● SOURCE DATA
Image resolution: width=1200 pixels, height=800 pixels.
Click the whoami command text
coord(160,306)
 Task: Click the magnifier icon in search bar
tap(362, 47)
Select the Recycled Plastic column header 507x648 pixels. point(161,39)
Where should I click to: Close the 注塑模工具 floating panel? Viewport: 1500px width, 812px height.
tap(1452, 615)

...

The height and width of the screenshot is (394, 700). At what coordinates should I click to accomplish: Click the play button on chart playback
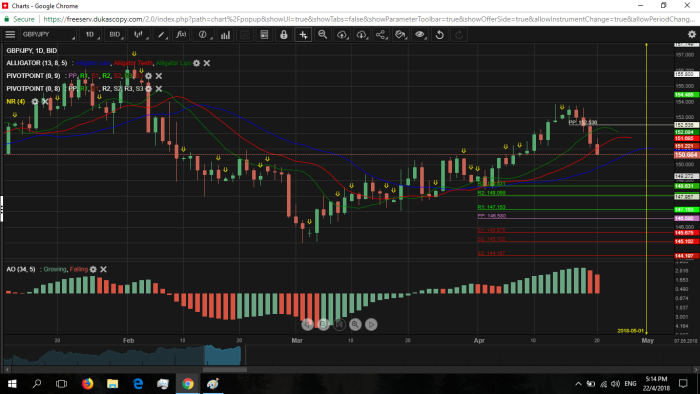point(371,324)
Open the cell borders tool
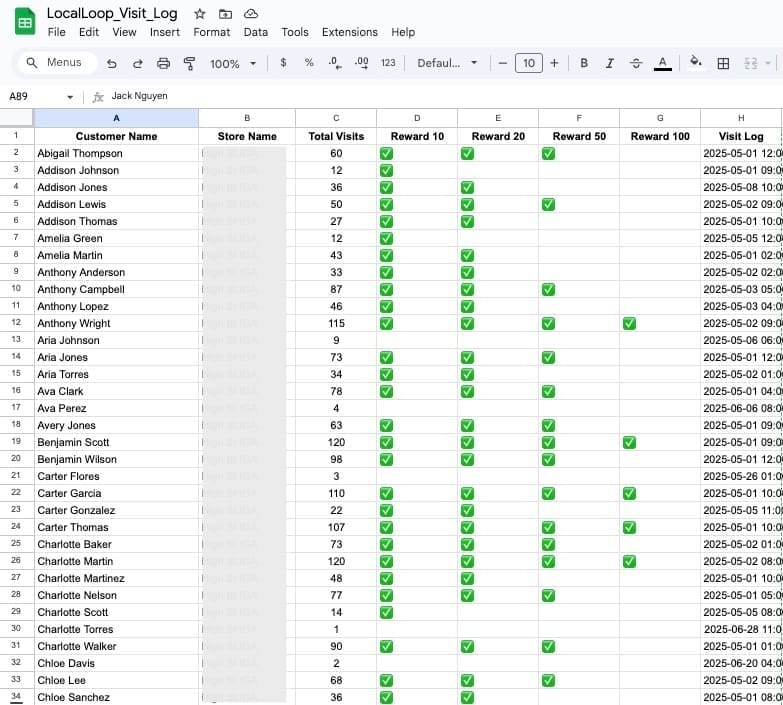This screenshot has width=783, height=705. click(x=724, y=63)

---

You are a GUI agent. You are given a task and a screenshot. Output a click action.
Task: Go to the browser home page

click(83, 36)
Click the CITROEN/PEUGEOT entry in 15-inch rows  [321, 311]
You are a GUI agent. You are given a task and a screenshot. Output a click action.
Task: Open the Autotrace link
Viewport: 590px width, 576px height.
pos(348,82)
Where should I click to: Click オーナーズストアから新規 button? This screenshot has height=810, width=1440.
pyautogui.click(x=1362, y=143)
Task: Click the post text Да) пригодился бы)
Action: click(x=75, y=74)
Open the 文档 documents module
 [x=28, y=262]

● PROMPT
Your answer should consist of each line above in which "pixels" appears.

● SOLUTION FOR THIS PROBLEM
Image resolution: width=1200 pixels, height=800 pixels.
Select the Recycled Plastic column header 507x648 pixels. point(161,39)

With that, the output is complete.